[Data on locating words and elements]

++++++++++

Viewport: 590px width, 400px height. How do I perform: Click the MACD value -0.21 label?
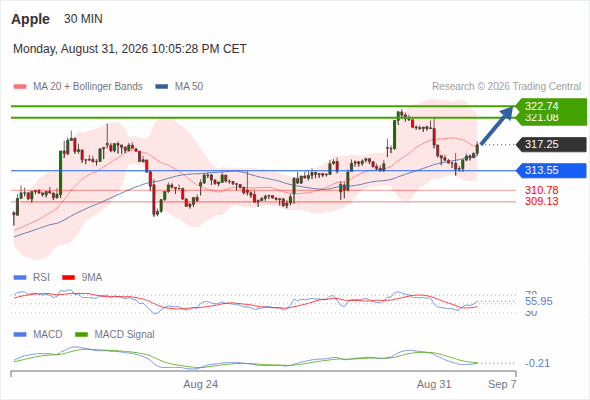pyautogui.click(x=537, y=363)
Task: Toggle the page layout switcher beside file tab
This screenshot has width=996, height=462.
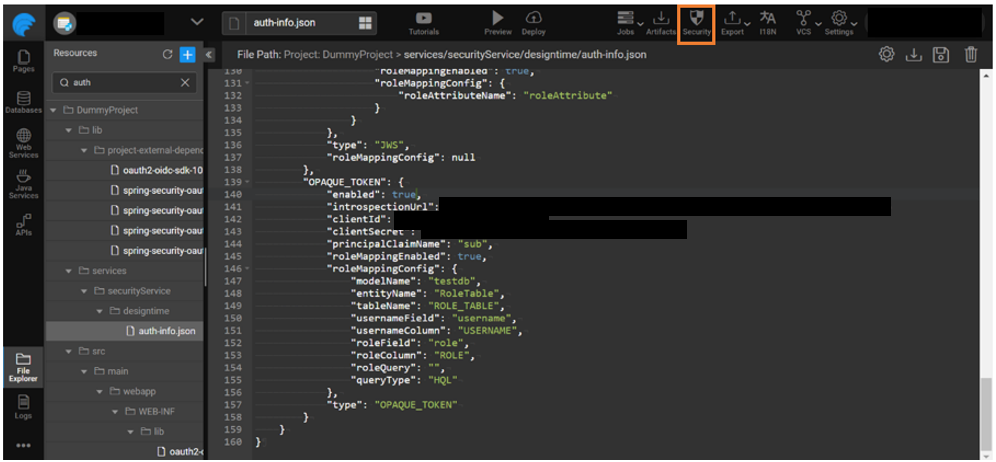Action: [366, 22]
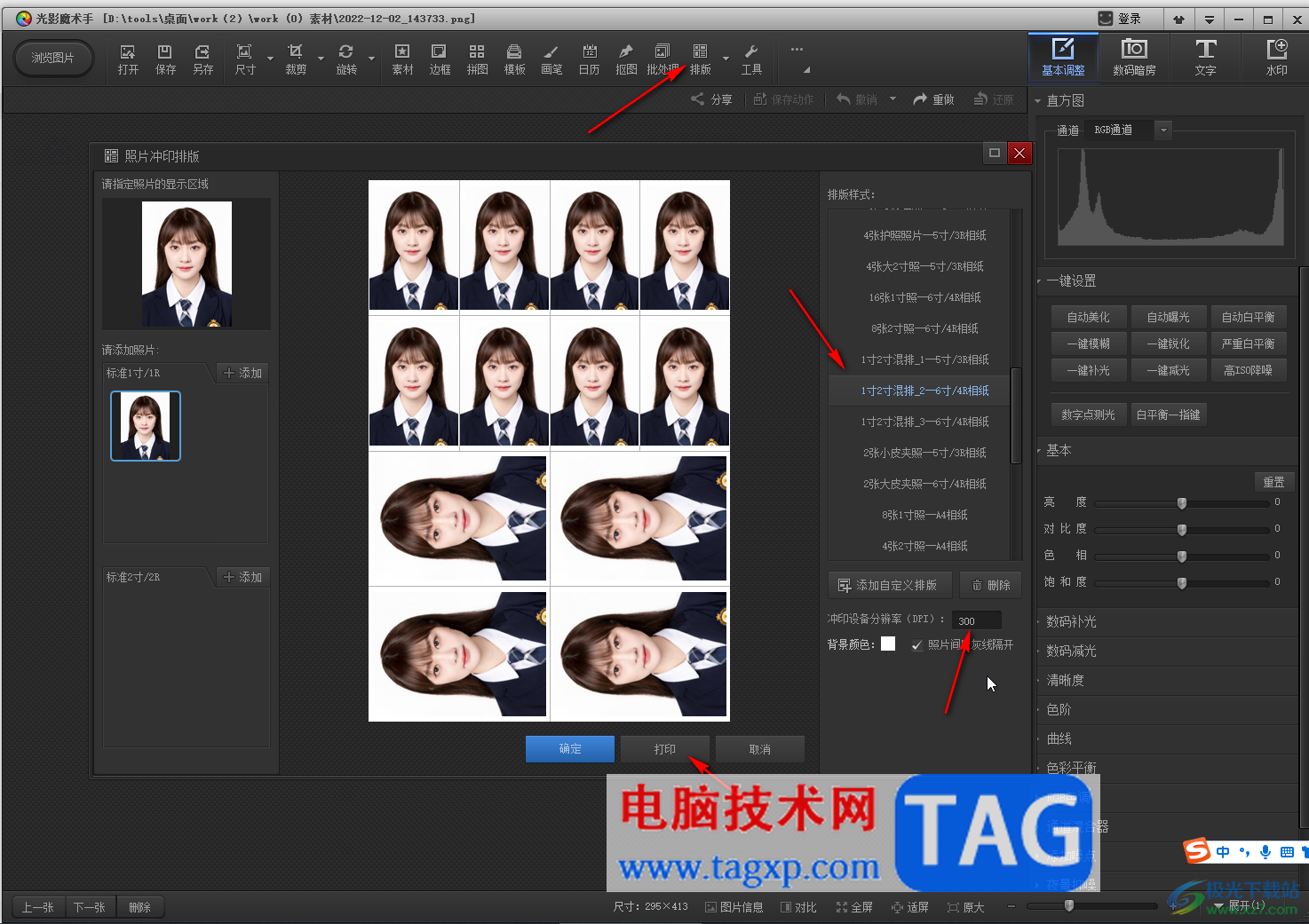Click the 拼图 (Collage) toolbar icon
This screenshot has width=1309, height=924.
pos(477,59)
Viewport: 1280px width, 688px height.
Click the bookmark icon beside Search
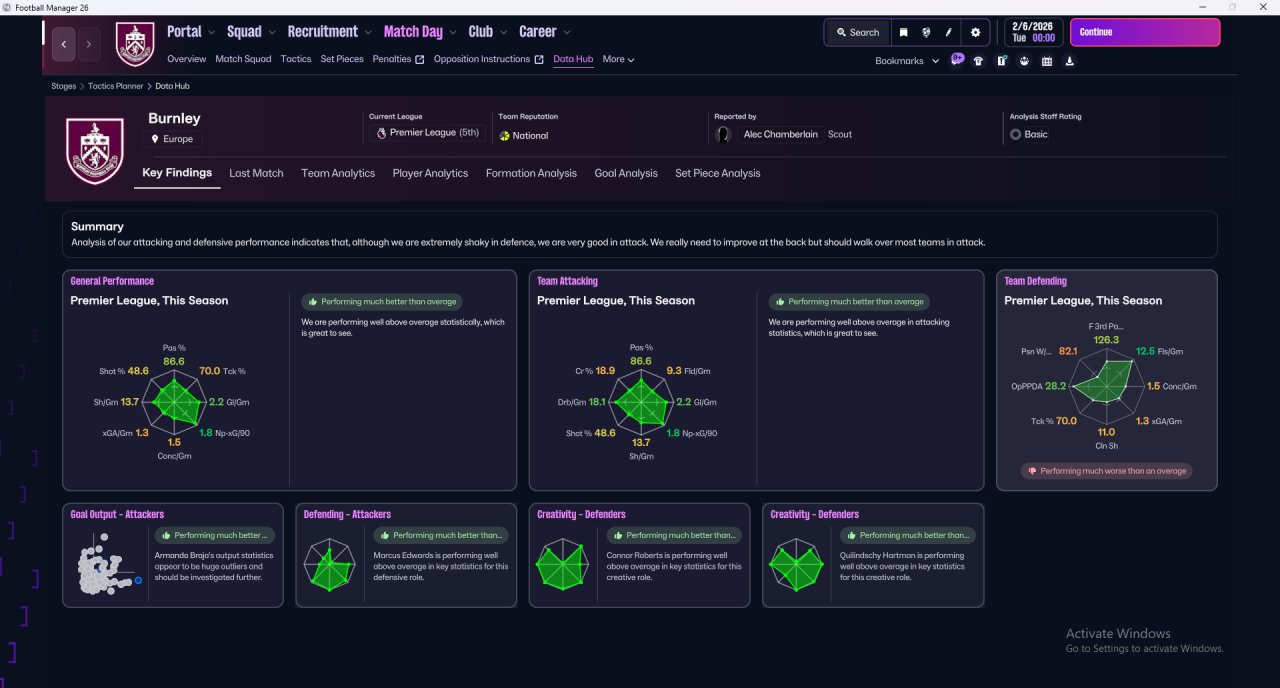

++++++++++

Convert the lines of the data above into a numbered list, leaving out blank lines. Leave the pictures out of your list.

## Exercise solution
1. Viewport: 590px width, 400px height. How do I perform: Click the MACD value -0.21 label?
2. pyautogui.click(x=537, y=363)
3. Task: Toggle the page layout switcher beside file tab
4. This screenshot has width=996, height=462.
5. Action: [366, 22]
6. Click the 拼图 (Collage) toolbar icon
7. This screenshot has width=1309, height=924.
8. pos(477,59)
9. Viewport: 1280px width, 688px height.
10. Click the bookmark icon beside Search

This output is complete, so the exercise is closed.